Nevertheless, for the cheaper versions of the car, BL decided to use a new six-cylinder engine which was already under development by Triumph. The rest of the drivetrain was to be shared between the SD1 and the forthcoming Triumph TR7 and TR8 sports cars. Thus the rear axle and both the manual and automatic gearboxes were designed to suit both applications.
At this was obviously carefully planned to minimize capital expenditure on production tooling, and the ruthless cost-paring which BL's planners and accountants indulged in at this period resulted in the SD1 being built down to a price. No previous Rover had ever been conceived in such a way, and the inevitable compromises caused some equally inevitable dissatisfaction among existing Rover customers who loyally bought the new car.
Despite ecstatic initial reactions from the press, and the award of European Car of the Year for 1977 by an international jury, quality control problems in the SD1's early days quickly earned the car a bad reputation. The collapse of large-car sales which followed the 1979 oil crisis then terminally damaged BL's hopes of selling the SD1 in anything like the quantities originally planned. Although vastly improved build quality, a wider model range, and a successful racing programme pulled the car round during the early 1980s, total sales never remotely approached the combined totals of the Rover P6 and Triumph saloons which the SD1 had replaced - and in fact did not even equal the totals achieved by the P6 alone.

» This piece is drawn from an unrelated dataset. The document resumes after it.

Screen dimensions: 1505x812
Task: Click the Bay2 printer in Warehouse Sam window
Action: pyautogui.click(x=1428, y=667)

The huge new plant which BL had built at SolihuIl for SD1 assembly never was used to the full for Rover saloons; from 1980, part of it was turned over to Triumph TR7 assembly; and then at the end of 1981 it was closed and the SD1 assembly lines were relocated in the old Morris plant at Cowley. By this stage, BL's Specialist Division had already fragmented, first into Jaguar-Rover-Triumph in the later 1970s and then even further after 1978 when Land Rover was established as a separate operating company. Rover, or what remained of it, joined the old Volume Cars division and during 1982 the resulting BL business unit took on the name of Austin-Rover.

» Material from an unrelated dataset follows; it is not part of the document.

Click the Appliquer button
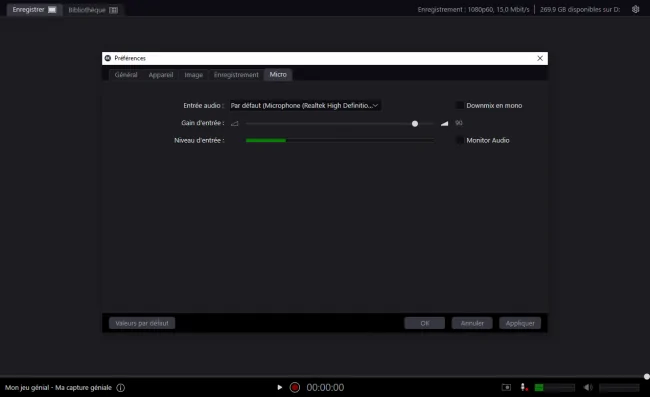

The SD1 was undoubtedly dogged by misfortune in its early life, and it never did get the better of its direct rival the Ford Granada, let alone compete effectively with the medium-sized Mercedes and BMW saloons which made such inroads into the British market in the early 1980s. Yet for all that, it was a car with considerable character. lts striking shape remained distinctive a decade after the last example had been built; the performance and refinement of the larger-engined models were excellent; and the later cars with the full Van den Plas-specification wood and leather trim were certainly worthy heirs to the Rover name.